BGP in the Data Center: Part Three

In Part 2, I introduced the CLOS architecture as a way to overcome many limitations of traditional data center architectures and stressed the importance of using L3 routing in the design. This begs the question: Which routing protocol should be used in such an architecture? How about RIP? Just kidding! Here are the pros and cons of using IGP (OSPF/ISIS) and BGP and if you go with BGP, whether to use iBGP or eBGP in the data center.

I’ll consider OSPF and ISIS together as I don’t want to dive into an argument that is similar to comparing the relative merits of a Lamborghini and a Ferrari.

At first look, the choice may seem to be highly dependent on the size of the data center. IGP could easily scale if there are only a few thousand prefixes in total. This isn’t wrong, but there are more considerations than sizing.
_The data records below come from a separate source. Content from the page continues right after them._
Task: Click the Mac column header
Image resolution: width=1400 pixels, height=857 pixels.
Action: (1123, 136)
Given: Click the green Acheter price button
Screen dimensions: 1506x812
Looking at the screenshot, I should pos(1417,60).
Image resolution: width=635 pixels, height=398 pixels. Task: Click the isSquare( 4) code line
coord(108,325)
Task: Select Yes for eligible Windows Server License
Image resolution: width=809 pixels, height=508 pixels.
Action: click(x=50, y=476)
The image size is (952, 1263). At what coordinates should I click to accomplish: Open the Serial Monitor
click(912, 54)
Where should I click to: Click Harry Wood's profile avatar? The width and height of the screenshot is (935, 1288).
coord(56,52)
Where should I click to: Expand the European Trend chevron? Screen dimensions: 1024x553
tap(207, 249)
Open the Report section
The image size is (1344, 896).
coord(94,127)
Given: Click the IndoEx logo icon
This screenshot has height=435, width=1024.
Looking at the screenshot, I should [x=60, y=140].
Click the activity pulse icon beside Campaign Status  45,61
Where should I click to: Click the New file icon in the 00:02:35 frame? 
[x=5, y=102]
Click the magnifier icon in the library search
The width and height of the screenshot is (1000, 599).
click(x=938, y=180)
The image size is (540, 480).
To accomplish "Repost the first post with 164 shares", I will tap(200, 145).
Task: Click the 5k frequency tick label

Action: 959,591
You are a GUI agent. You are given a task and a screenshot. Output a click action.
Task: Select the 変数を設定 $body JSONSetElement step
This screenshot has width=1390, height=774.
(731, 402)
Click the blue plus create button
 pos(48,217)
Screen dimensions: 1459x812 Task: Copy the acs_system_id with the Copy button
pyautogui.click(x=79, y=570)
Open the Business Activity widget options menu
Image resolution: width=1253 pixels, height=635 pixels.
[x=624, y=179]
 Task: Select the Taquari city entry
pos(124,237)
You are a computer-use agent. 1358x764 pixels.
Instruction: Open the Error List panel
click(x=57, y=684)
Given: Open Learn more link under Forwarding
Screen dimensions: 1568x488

  • From a configuration perspective, IGP is easier to deploy compared to BGP, especially considering the number of peers to be configured in BGP. Therefore, automation is a must in BGP deployments.
  • IGP is more likely to be supported by TOR switches. In BGP deployments, this limitation could result in aggregating the TOR and leaf layers.
  • As stated above, BGP is better when dealing with a high number of prefixes, and it has a limited event propagation scope. On the other hand, in such a complex connectivity matrix (depends on the number of switches), IGP will propagate link state changes throughout the network, even to the irrelevant nodes which are not impacted. SPF calculations will take place on each node. Some mechanisms such as Incremental SPF or Partial SPF could avoid this but may add more complexity.
  • If IGP is used, BGP will still remain in the data center, most likely at the edge. This means there will be two routing protocols in play and redistribution will be necessary. That being said, BGP can be the only routing protocol if chosen.
  • With its attributes and filters, BGP provides much better flexibility on controlling the traffic, and it provides per-hop traffic engineering capability. BGP AS path visibility also helps operators troubleshoot problems more easily.
  • BGP can be extended across data centers and used as a control plane protocol (EVPN) for VXLAN overlays. This provides many benefits such as active/active multi-homing.
  • By default, IGP is more compatible with ECMP, where BGP configuration should be adjusted to meet the load balancing requirements.


When looking to enable BGP in data center networks, whether to use iBGP or eBGP is a good question. There are similar obstacles in both. However, eBGP-based design is seen more commonly, because iBGP can be tricky to deploy, especially in large-scale data centers.

One of the issues with iBGP is route reflection between nodes. Spine switches can be declared as route reflectors, but this causes another issue: Route reflectors reflect only the best paths. Therefore, nodes won’t be able to use ECMP paths. The BGP add-path feature has to be enabled to push all routes to the leaves. On the other hand, “AS_Path Multipath Relax (Multi-AS Pathing)” needs to be enabled in eBGP. Even so, eBGP does not require maintaining route reflectors in data centers.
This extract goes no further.